Document passage.
○ ○ ○ ○

Google Search Scraper: Extract SERP Rankings and Features

1.SERP data teams actually store

A rank integer alone is misleading. A keyword ranking #3 organically may appear below a featured snippet, a local pack, and two ad blocks — meaning the organic result is actually the seventh visible element. Track every SERP feature that consumes above-the-fold real estate, not just blue-link positions.

Structure your schema around feature type, not just position. A result that moves from organic position 2 to position 2 inside a local pack is a fundamentally different signal — one that a flat rank integer cannot express.

Organic position, title, display URL, destination URL, and snippet for each result
Featured snippet: extracted text, source URL, snippet type (paragraph, list, table)
People Also Ask: question text, expanded answer, and source URL per card
Local pack: business name, star rating, review count, address, phone, and map pack position
Paid ads: headline, display URL, ad label, sitelinks, and ad position (top vs bottom)
Knowledge panel: entity name, type, description, and linked properties for brand queries
Image pack, video carousel, and Top Stories blocks with their source domains
Related searches footer links (useful for keyword expansion)
Sitelinks beneath organic results for navigational queries

2.Google Search URL parameters

Construct search URLs explicitly rather than relying on redirects or autocomplete. Hard-coding every parameter reduces variance between crawl runs and makes result differences attributable to actual SERP changes rather than request inconsistency.

The most important parameters for rank tracking are hl (interface language), gl (country), and num (results per page). Keep these fixed across runs for the same keyword set. Pagination uses the start offset — Google returns 10 results per page by default, so start=10 fetches page 2, start=20 fetches page 3.

Base URL: https://www.google.com/search?q=best+crm+software
Language and country: &hl=en&gl=us — always set both; omitting them yields geo-shifted results based on proxy IP alone
Results per page: &num=10 (default) or &num=100 for bulk extraction in a single request
Pagination: &start=10 for page 2, &start=20 for page 3
News tab: &tbm=nws — returns news articles instead of web results
Image tab: &tbm=isch
Verbatim mode: &tbs=li:1 — disables spelling corrections and synonym expansion
Safe search off: &safe=off — relevant for adult content research
Reduce personalization: &pws=0 historically suppressed signed-in personalization; combine with clean residential IPs for most consistent results

3.Parsing Google result HTML

Google's HTML uses a mix of stable semantic landmarks and hashed BEM-style class names that rotate with layout updates. Organic results are wrapped in div.g or div[data-hveid] containers depending on the current layout generation. Within each card: the title is an h3 element, the destination URL is in an a[href] or cite element, and the snippet lives in div.VwiC3b or div[data-sncf] — the latter appearing in newer layouts.

○ ○ ○ ○

Record list.
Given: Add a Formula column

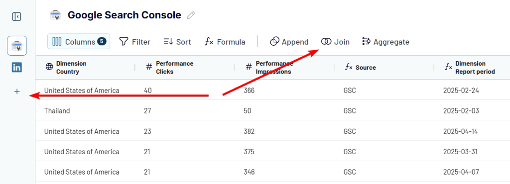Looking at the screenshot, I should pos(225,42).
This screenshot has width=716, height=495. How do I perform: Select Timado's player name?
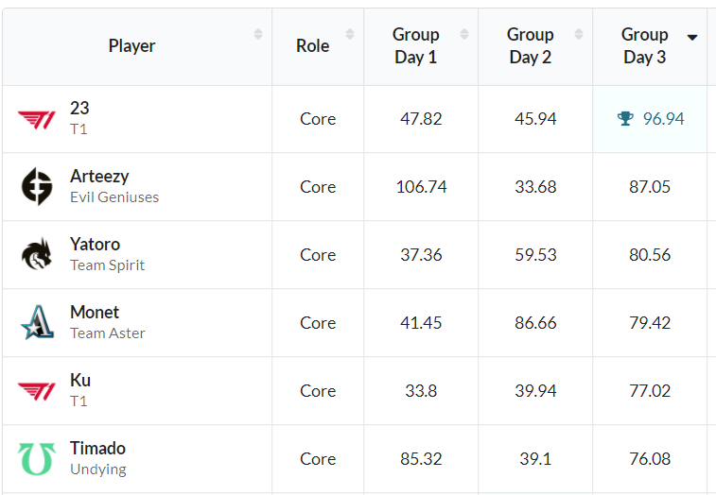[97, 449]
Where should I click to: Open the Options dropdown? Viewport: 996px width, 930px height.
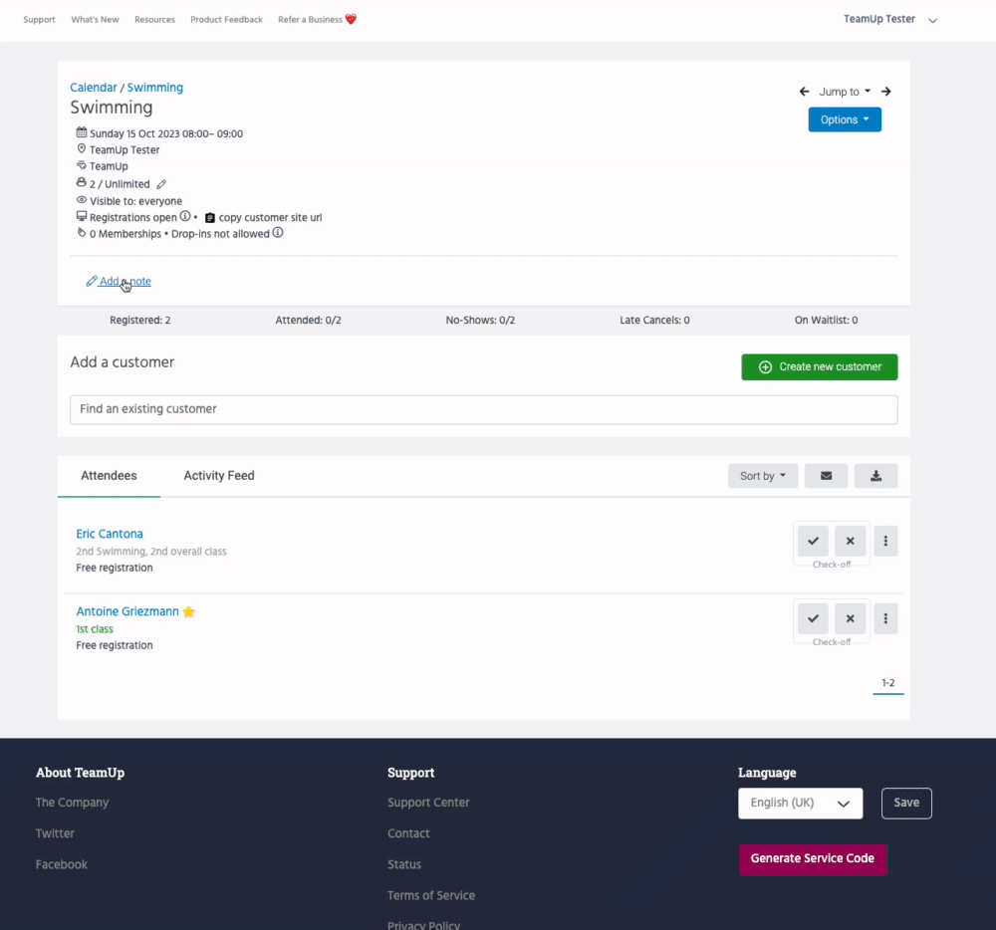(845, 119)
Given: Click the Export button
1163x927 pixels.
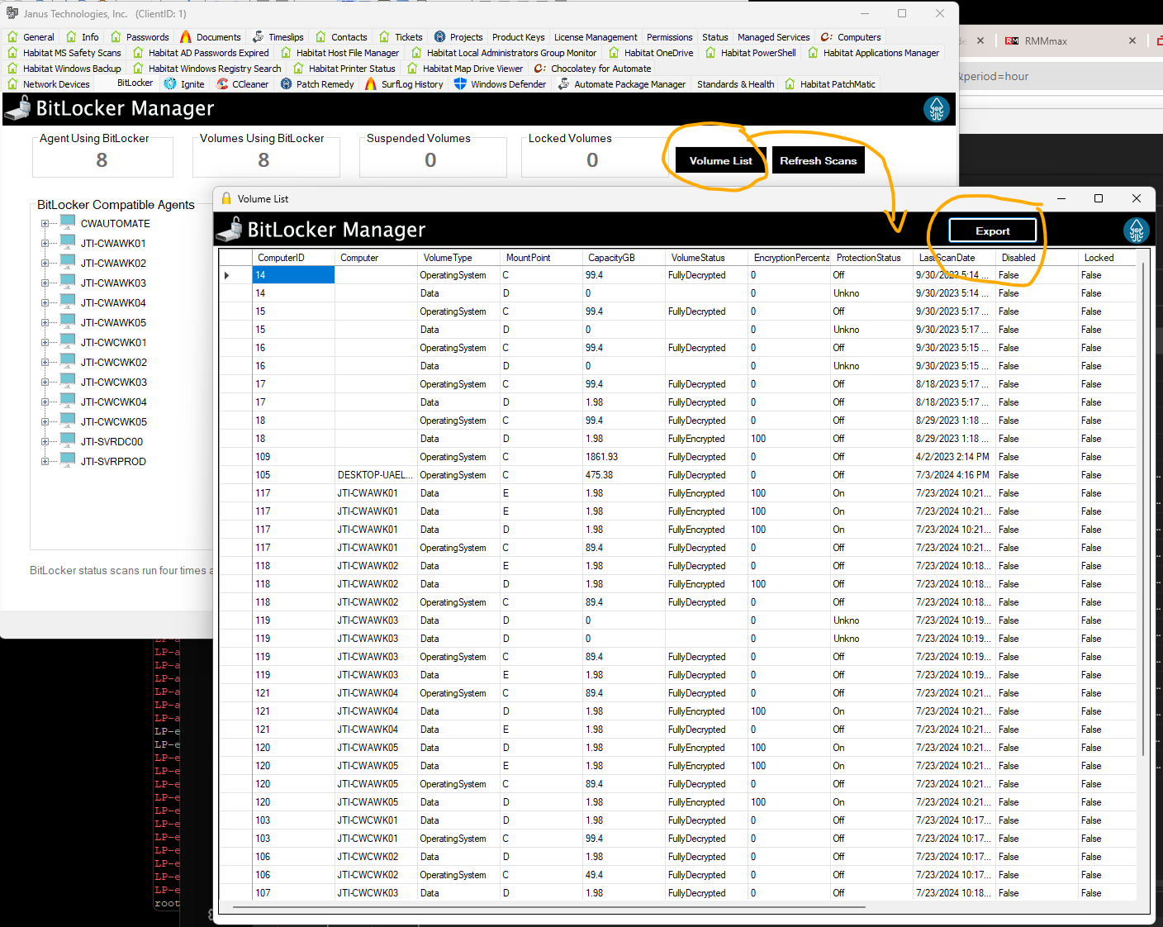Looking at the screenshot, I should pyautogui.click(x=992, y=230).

○ ○ ○ ○

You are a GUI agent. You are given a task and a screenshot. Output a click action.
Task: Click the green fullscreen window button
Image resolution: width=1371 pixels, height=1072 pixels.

○ ○ ○ ○

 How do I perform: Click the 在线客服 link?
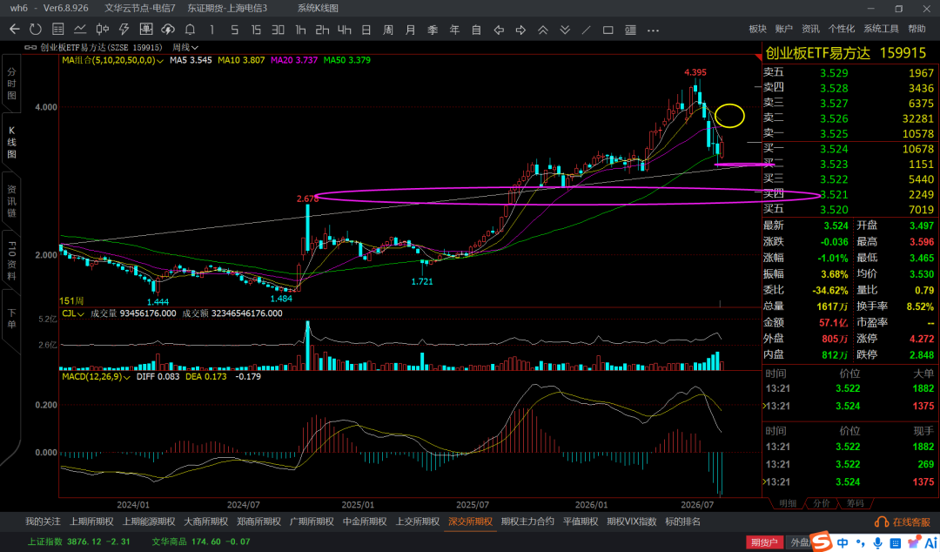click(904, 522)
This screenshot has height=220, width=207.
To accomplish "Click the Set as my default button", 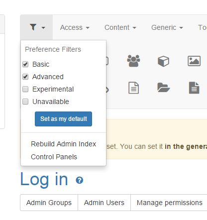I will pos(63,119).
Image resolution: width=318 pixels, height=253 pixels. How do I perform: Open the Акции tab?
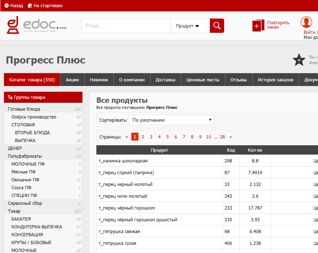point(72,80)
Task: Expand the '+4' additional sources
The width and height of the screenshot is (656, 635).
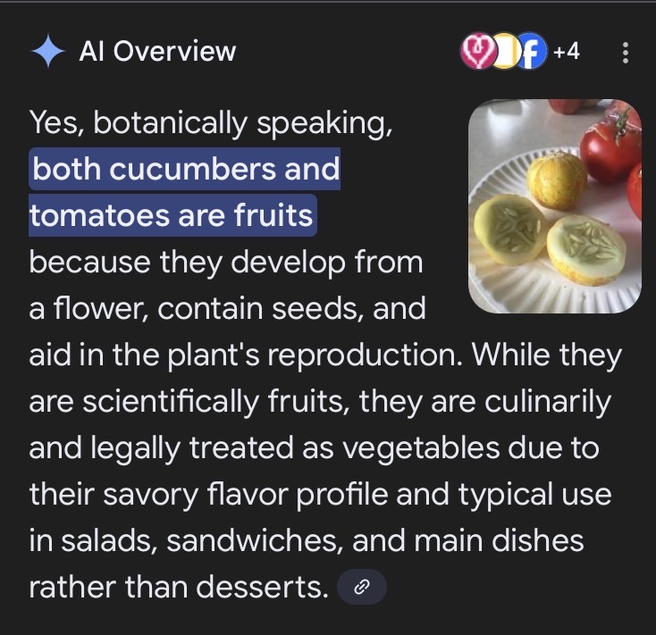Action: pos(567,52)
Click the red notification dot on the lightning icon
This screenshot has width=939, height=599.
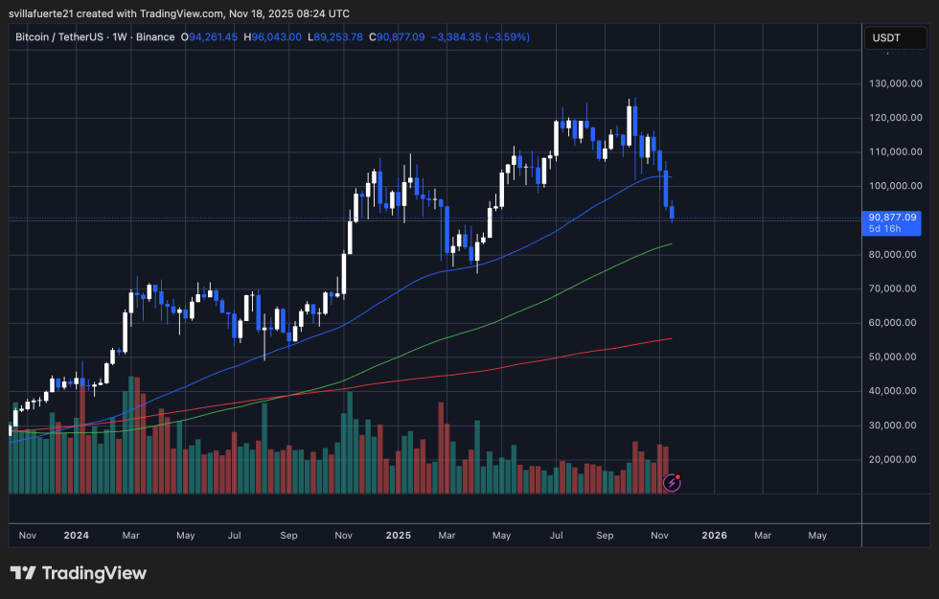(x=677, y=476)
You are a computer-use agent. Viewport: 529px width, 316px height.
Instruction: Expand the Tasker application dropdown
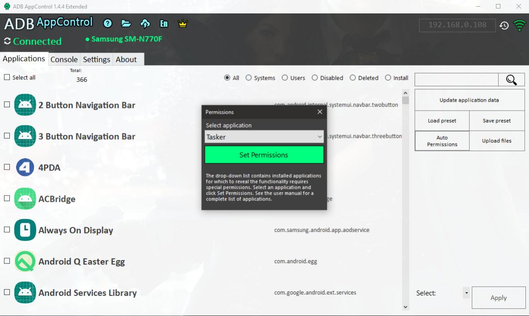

○ ○ ○ ○

Task details. What does the Google search scraper text say word for word from "3.Parsing Google result" up to and including "in newer layouts."?

Exercise response.
3.Parsing Google result HTML

Google's HTML uses a mix of stable semantic landmarks and hashed BEM-style class names that rotate with layout updates. Organic results are wrapped in div.g or div[data-hveid] containers depending on the current layout generation. Within each card: the title is an h3 element, the destination URL is in an a[href] or cite element, and the snippet lives in div.VwiC3b or div[data-sncf] — the latter appearing in newer layouts.